The hostile, even violent sentiments and actions directed at those who are advocating the removal of symbolic representations of racism, overt or rendered invisible by most of the historical record, is disappointing at best, and an infers personal racist tendencies at worst. Are those Black Lives (that) Matter reaching? Is this a witch hunt in which no white, political, military, or social hero with a sculptural remembrance is safe? Maybe, but more likely white people have never been exposed to the entire truth.

If you are unwilling to entertain changes to something as trivial as statues and namesakes, then how can you possibly be willing to make the necessary changes to social, political, legal, economic, business, and religious institutions that continually oppress people of color?

Personally, I associate Theodore Roosevelt with the founding of the national park system, and other conservation initiatives. I am well aware he was a hunter, and that his attitudes towards some species were, in retrospect, completely uninformed, to put it politely. I choose to acknowledge that and temper my respect for him accordingly. Now that I learn his image is a target of anti-racist activists, I need to do more research, not mindlessly object to voices calling for removal of public monuments depicting him.

Even entomology, my other chosen field of endeavor, has not been immune to serious confrontations. The Entomological Society of America, at its regional and national conferences, features a quiz event called the Linnean Games, after Carolus “Carl” Linnaeus, an eighteenth-century figure known as the “Father of Taxonomy,” the classification of organisms. Many insect species bear his name as author but, apparently, he also attempted to classify our own species, Homo sapiens, into different categories, some of which reflect horribly upon Linneaus’s character. There is now a furious uproar between those who want to rename the Linnean Games and those defending the status quo.

The energy devoted to defending individuals of dubious ethical quality should disturb us all. The obvious but unspoken question is: If you are unwilling to entertain changes to something as trivial as statues and namesakes, then how can you possibly be willing to make the necessary changes to social, political, legal, economic, business, and religious institutions that continually oppress people of color?
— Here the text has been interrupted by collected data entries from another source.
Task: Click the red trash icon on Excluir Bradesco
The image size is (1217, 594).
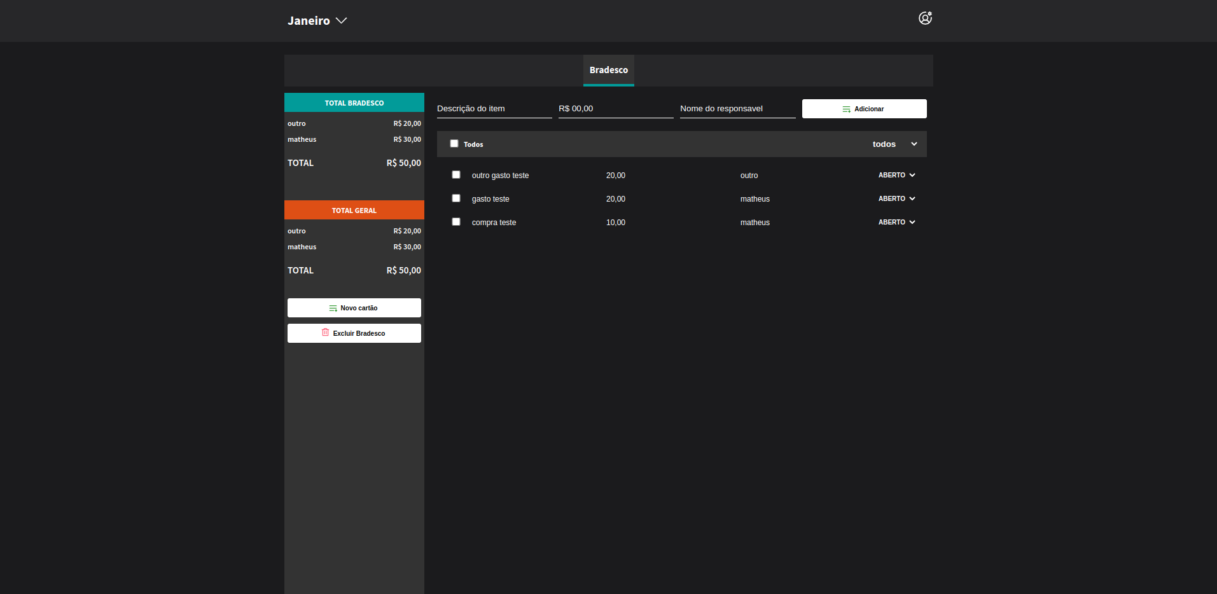Action: [326, 332]
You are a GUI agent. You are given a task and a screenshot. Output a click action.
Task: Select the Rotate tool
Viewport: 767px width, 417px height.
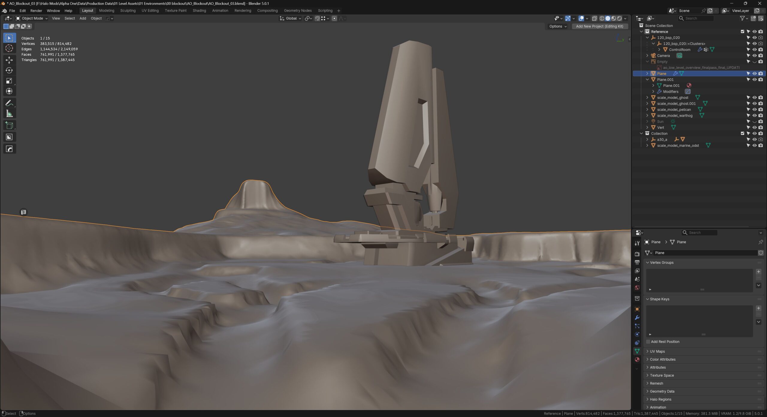9,70
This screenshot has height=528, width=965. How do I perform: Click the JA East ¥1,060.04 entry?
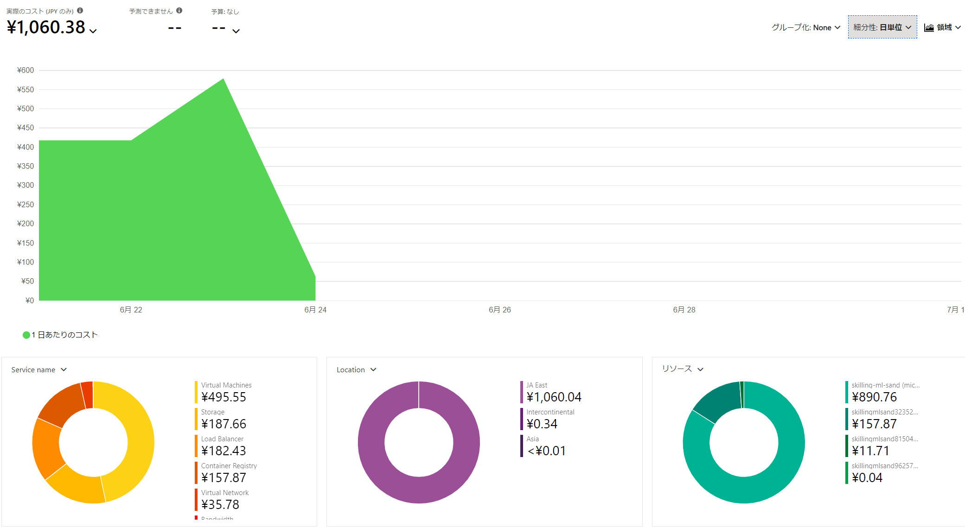coord(553,392)
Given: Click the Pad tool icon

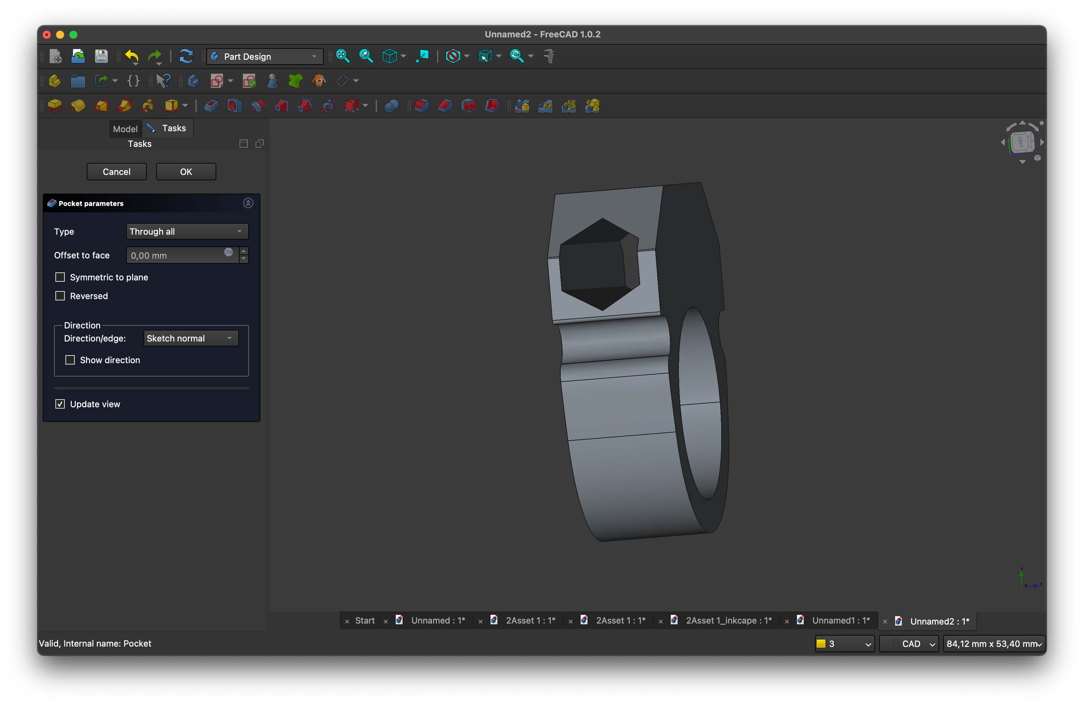Looking at the screenshot, I should pos(55,106).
Your voice speaks loud and clear that you are more interested in protecting the past and the present than you are committing to a new, brighter, better future.

Your comfort is overrated, especially compared to the daily fear that black people have for their very lives. Too many white people who protest they are “not racist!” still accept blacks only under certain conditions. Black servants and entertainers (and I lump professional athletes in this category) are acceptable. Even then, we decry that they are overpaid, and probably thugs off the court or off the field. Blacks in other professions? They only advanced in their careers through the reverse discrimination of affirmative action. They got through college via scholarships for blacks only.

Far more inflexible and resistant to change than statues are our own minds. That is the tragedy in all of this. Even air pollution, bird guano, rain, and wind erode the stone- and metalworks. Why is nothing nibbling at our psyche? We are blessed by our Creator, or through evolution, or both, with an infinite capacity to adapt to changes, be they physical, social, economic, or emotional/psychological. Too often we conveniently ignore that and persist in beliefs and institutions that protect our self-interests at the expense of others. That is not even what other animal societies do. It could be argued that elephants, cetaceans, and Bonobos are light years ahead of us.

Lastly, resisting what Black Lives Matter and others have started is not only futile, it goes against your own self-interest as a middle- or lower-class Caucasian. I promise, no, guarantee, that if you embrace the values inherent in this movement it will elevate your life to unimaginable heights. If you cannot fathom what true equality looks like, simply imagine a more empathetic, compassionate, prosperous version of yourself. Now, act like you are already there.